Лев Толстой. Драма и величие любви. Опыт метафизической биографии - [20]
В конце 70-х годов Толстой прошел духовное рождение и его семейный сторгический идеал, идеал семейного стиля жизни сменился на идеал «бродяги», на агапический бродяжнический идеал. «Бродяжничество» одиноко и не предполагает сторгию. Проповедь Толстого долгое время не замечала ее. В «Соединении и переводе четырех Евангелий» провозглашен, по сути, антисторгический принцип: «Для жизни духа не может быть различия между семейными и чужими». «Блаженство в жизни человека зависит не от его семейных отношений, а от жизни духа» (24.419). Это сказано в 1881 году. А через 10 лет Толстой уже приходит к мысли, что «жениться надо всегда так же, как умираем, т. е. только тогда, когда невозможно иначе» (66.388).
Сторгическое объединение состоит в том, что один совмещает с другим свое собственное благо жизни с тем, чтобы получить благо более высокого достоинства. При этом каждый должен быть в любой момент готов полностью передать другому свое благо. Толстой же в своем первом религиозном труде категорически утверждает, что «никто не может передать своего блага другому» (24.354).

◇ ◇ ◇

## СПИСОК ЗАДАНИЙ
**1.** Кратко перескажите абзац текста для чтения, который начинается словами «Сторгическое объединение состоит», сохранив его основные факты.
**2.** Выпишите все числовые ссылки в круглых скобках, которые встречаются в тексте для чтения.
**3.** В каком году, согласно тексту для чтения, было сказано, что блаженство в жизни человека зависит не от семейных отношений, а от жизни духа?

◇ ◇ ◇

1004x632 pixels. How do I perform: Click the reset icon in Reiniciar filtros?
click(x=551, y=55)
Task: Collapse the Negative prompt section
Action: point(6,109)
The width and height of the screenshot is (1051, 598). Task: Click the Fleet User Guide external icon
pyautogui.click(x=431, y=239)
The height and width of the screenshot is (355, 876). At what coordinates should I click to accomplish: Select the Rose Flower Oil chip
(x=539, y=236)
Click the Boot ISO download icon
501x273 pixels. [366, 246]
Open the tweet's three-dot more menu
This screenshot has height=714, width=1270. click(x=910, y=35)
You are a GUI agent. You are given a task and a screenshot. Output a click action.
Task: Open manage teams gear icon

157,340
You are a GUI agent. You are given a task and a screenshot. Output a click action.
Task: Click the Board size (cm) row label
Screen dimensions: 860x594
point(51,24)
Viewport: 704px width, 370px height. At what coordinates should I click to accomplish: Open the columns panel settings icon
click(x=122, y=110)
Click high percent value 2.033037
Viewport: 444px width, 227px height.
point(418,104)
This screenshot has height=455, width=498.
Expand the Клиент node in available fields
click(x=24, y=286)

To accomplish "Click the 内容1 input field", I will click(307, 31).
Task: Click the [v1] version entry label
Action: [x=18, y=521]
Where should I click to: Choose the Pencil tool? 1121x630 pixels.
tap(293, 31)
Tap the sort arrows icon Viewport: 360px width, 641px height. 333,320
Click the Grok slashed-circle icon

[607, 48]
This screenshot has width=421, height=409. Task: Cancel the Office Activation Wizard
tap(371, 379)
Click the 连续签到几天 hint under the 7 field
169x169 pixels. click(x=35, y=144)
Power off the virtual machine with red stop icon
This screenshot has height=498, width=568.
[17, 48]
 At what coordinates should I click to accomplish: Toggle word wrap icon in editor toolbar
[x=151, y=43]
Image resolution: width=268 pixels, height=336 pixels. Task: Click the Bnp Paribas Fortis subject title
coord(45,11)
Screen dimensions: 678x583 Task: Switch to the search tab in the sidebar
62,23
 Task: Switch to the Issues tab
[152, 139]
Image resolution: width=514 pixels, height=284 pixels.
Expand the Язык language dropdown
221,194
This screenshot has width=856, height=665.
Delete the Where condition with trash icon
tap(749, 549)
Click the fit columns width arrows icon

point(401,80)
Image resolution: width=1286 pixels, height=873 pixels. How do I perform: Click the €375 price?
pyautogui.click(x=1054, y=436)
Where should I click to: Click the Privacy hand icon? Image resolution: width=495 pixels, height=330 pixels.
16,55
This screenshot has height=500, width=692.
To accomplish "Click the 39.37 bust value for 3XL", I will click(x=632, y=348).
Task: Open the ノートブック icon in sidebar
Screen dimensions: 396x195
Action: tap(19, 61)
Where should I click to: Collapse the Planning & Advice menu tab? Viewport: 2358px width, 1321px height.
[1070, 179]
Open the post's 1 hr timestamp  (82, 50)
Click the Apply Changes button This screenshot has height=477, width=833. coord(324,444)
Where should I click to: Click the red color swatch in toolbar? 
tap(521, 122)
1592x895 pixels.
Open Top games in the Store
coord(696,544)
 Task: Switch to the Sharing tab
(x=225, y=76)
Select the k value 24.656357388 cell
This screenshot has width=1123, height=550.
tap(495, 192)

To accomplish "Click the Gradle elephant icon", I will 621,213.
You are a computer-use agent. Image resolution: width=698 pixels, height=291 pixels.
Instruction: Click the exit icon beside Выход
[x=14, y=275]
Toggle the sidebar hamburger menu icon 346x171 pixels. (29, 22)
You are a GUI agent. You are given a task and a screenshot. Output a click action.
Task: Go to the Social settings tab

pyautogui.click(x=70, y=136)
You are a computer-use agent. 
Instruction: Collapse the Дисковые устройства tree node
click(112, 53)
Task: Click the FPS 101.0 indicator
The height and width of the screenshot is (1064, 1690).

◇ ◇ ◇

## ОТВЕТЫ НА ЗАДАНИЯ
**1.** Сторгическое объединение означает, что человек совмещает свое благо жизни с благом другого, чтобы получить благо более высокого достоинства. При этом каждый должен быть всегда готов целиком передать свое благо другому. Толстой же в первом религиозном труде утверждает, что «никто не может передать своего блага другому» (24.354).

**2.** (24.419), (66.388), (24.354)

**3.** В 1881 году.